Universal screening for social-emotional and behavioral risk
I am especially interested in measurement because those who assess individuals need to be wary of trusting instruments because they are available. Izumi & Eklund (2023) published “Universal Screening for Social-Emotional and Behavioral Risk: Differential item functioning on the SAEBRS” in School Psychology. Here’s the edited abstract and impact statement with some information in bold:
Universal screening for social–emotional and behavioral (SEB) risk is one strategy for schools to proactively identify students in need of additional supports and services. As schools serve an increasing number of children from racially and culturally diverse backgrounds, further research is needed to examine the differential functioning of brief behavior rating scales. The present study examined differential item functioning (DIF) on the Social, Academic, and Emotional Behavior Risk Screener (SAEBRS)–Teacher Rating Scale. Participants included 11,496 kindergarten through 12th-grade students. DIF analyses were conducted by race/ethnicity, grade level, and biological sex. Results indicated small-to-large effects of DIF for teacher ratings of Black students compared to their non-Black peers on each item resulting in a moderate effect at the test level (Total Behavior [TB] expected test score standardized difference [ETSSD] = −0.67). There was a small-to-moderate effect of DIF for teacher ratings of White students compared to their non-White peers at the test level (TB ETSSD = 0.43). There was a small-to-moderate effect of DIF by biological sex, with teachers rating males differentially with high risk (TB ETSSD = −0.47). There were no significant effects at the test level for differences in ratings by grade level. Future research is needed to identify the factors influencing the interaction between the rater, the student, and the rating scale that could lead to resulting differential functioning. This study suggests teachers rated students’ social-emotional and behavioral skills differently based on student race/ethnicity and biological sex. Teachers differentially rated Black and male students as demonstrating higher risk compared to White and female students.

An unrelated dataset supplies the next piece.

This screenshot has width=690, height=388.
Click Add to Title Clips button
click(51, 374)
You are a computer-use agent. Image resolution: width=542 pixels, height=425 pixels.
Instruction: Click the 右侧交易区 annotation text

This is a large sample with what seems to me to be thorough analysis. Differential item functioning (DIF) analysis is generally defined as an analytic method useful for identifying potentially biased items in assessments. The Mailman School of Public Health at Columbia University also differentiates Benign vs. Adverse DIF as follows:
An important distinction is between “benign” and “adverse” DIF (Breslau et al., 2008). Benign DIF occurs when the groups differ in their probabilities of endorsing an item because the item taps a dimension of the underlying trait or attribute measured in the scale that manifests differently between the groups. Adverse DIF occurs when groups differ in their probabilities of endorsing an item because of artifactual elements in the measurement process, such as different understandings of a word or phrase used in the item. Benign DIF is not a form of measurement error, whereas adverse DIF is. That is, benign DIF reflects real group differences in the manifestation of the underlying trait or attribute whereas adverse DIF reflects biases in the measurement process.
This is important work in highlighting the fact that ‘quick and dirty’ measures are often especially dirty. This is the kind of work that makes me worry about several possibilities. The most obvious is teacher expectancy – boys and Black students are more likely to be “trouble” in the classroom. Teachers expect that and, shockingly, their students fulfill the script they’re given. A second possibility is that girls and White students who are at risk may be neglected in intervention efforts. In addition, the notions of benign and adverse DIF are important. I will be looking for more research on this topic.